Wilson's Confidence Interval takes as arguments the values TRUE or FALSE, or "upvotes" and "downvotes" respectively. From these votes it generates a rating.
For the purpose of my project, I think WCI is perfect. However, the scalar upvote and downvote is not enough to describe the thing I am rating.
That's where 5 star rating comes in, and this is where I need someone to disprove my logic. Now I'm thinking, if I were to implement a 5 star rating with WCI then the following should work without hacking the internals of the confidence interval.
For each star in the rating widget we assign a unique integer value. Each value either counts as a positive (upvote) or negative (downvote). So the following values would be:
1/5 stars: -2 2/5 stars: -1 3/5 stars: 1 4/5 stars: 2 5/5 stars: 3
To summarise the above values. The minimum vote of 1 star is classed as 2 downvotes. A vote of 2 stars is classed as 1 down vote. For the medium vote of 3 stars we give 1 upvote. For 4 stars we give 2 upvotes. And for the maximum of 5 stars we give 3 upvotes.
Please, disprove this logic, why won't this work?

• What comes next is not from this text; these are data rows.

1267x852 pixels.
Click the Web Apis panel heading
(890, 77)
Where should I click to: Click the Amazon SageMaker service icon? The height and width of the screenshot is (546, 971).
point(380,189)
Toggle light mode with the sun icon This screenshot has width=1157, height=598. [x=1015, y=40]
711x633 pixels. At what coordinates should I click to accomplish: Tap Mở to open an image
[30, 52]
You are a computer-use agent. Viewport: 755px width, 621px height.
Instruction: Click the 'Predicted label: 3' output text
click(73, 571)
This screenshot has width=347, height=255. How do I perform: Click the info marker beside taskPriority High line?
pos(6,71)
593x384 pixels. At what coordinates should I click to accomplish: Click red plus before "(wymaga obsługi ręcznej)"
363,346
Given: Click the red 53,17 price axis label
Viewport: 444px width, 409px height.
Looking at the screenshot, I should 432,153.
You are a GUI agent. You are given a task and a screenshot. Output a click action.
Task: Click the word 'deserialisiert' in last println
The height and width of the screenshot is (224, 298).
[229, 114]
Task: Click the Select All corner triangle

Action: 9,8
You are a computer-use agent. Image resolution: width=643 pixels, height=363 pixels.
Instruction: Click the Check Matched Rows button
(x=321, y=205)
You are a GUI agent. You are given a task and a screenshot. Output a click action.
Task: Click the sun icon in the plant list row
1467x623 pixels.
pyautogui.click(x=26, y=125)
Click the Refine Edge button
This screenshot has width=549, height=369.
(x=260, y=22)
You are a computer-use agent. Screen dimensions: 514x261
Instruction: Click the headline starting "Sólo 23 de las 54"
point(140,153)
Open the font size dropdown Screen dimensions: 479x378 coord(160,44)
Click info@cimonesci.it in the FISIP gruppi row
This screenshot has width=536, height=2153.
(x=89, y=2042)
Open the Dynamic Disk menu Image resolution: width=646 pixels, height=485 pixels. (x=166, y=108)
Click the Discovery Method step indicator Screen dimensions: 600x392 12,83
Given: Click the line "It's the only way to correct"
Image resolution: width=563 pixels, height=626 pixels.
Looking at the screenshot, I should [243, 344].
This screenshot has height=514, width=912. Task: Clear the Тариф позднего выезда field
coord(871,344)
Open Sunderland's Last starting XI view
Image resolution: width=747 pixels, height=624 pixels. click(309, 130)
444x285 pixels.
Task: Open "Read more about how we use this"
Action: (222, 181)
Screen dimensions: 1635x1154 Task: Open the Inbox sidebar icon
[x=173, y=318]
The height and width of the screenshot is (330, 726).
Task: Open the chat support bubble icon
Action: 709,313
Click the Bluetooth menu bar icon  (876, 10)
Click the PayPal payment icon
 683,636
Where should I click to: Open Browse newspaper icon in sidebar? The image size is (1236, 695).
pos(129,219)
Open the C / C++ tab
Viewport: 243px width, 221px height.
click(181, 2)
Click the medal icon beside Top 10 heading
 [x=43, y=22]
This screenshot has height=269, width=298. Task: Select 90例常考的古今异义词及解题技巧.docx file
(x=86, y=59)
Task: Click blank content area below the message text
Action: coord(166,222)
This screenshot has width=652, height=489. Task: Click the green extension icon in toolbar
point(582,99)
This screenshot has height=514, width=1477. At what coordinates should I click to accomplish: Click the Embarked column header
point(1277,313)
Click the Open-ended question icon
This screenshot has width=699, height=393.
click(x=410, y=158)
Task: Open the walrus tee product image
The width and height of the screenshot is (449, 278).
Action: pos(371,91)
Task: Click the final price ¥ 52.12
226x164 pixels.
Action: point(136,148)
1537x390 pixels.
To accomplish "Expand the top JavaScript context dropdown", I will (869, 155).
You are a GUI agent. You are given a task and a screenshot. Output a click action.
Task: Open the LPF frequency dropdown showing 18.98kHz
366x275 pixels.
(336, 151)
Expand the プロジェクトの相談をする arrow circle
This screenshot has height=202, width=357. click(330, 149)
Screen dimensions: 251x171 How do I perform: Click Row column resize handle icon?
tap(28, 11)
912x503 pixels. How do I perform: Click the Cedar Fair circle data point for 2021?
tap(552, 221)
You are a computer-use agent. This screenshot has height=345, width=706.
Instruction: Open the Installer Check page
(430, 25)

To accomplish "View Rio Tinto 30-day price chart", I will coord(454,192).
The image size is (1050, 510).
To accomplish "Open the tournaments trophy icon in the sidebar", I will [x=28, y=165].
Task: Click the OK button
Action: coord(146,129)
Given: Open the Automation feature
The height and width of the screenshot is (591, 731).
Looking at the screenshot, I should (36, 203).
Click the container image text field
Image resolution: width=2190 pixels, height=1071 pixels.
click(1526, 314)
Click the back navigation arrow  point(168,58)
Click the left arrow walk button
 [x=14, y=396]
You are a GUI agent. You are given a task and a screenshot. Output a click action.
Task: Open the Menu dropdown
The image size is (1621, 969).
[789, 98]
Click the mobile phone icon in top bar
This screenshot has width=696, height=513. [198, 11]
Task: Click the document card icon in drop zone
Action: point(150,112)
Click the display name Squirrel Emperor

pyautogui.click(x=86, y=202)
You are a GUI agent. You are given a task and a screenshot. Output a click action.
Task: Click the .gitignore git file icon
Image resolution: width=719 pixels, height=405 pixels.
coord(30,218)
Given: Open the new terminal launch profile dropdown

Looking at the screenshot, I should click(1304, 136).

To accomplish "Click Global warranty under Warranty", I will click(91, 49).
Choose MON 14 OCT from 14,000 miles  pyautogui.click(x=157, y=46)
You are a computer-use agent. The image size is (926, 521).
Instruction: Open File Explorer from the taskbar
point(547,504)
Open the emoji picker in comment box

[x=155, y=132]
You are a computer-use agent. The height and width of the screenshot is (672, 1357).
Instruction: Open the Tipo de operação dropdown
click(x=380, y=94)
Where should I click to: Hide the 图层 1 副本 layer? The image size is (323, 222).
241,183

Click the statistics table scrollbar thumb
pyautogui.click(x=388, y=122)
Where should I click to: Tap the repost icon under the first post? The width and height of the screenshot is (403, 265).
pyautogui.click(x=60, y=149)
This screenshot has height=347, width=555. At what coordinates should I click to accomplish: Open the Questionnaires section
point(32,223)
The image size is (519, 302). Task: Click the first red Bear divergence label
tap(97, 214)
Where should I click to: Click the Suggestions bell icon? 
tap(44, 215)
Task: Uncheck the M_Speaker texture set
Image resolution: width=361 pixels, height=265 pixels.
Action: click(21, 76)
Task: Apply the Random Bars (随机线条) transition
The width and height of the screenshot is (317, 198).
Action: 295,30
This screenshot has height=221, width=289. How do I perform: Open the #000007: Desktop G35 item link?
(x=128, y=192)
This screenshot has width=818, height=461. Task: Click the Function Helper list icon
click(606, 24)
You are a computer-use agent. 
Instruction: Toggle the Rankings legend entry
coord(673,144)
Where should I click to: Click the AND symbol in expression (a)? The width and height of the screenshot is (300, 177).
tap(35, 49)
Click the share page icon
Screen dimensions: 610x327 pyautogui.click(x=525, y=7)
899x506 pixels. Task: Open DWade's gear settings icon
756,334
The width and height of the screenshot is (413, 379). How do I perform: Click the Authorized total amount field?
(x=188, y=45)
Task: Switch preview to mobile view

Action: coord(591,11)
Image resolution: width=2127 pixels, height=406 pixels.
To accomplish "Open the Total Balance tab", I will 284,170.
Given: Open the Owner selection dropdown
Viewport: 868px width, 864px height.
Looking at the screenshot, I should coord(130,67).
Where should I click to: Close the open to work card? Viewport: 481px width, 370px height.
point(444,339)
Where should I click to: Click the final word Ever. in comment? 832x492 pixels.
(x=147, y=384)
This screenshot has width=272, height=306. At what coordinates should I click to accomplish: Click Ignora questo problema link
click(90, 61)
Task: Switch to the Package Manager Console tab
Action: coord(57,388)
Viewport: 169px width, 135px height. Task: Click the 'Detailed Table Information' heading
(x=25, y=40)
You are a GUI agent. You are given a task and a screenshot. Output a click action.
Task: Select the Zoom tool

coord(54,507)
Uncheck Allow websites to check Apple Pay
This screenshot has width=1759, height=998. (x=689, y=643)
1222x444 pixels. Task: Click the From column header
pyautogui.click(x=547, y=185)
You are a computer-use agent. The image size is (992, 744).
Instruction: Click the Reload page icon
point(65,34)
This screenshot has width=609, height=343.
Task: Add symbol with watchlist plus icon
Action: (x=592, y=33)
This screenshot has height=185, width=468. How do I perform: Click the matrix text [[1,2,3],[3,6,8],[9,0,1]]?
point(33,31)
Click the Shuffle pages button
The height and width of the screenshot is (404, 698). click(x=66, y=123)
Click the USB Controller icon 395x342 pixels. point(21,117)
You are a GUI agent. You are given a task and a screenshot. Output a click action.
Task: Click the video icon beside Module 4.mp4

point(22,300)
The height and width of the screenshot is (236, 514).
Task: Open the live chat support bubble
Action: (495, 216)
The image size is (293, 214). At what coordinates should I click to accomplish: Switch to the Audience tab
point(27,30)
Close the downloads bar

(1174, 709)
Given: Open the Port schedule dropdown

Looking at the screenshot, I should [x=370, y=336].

Maybe it goes against the "average person's understanding" of a star rating system?
It's easy to think of the following 'workaround' which converts a multi-ranking system to the binary 'upvote/downvote'-style ranking (that can then be scored using the lower bound of Wilson score confidence interval):
Let's say you have the popular 5 star rating system. So we have a number of votes, each having a value of: 1, 2, 3, 4 or 5.
To 'convert' these ratings to up/down votes, use the following rule:
For star rating -- Add
* - 0.00 to up votes and 1.00 to down votes (i.e. a full down vote)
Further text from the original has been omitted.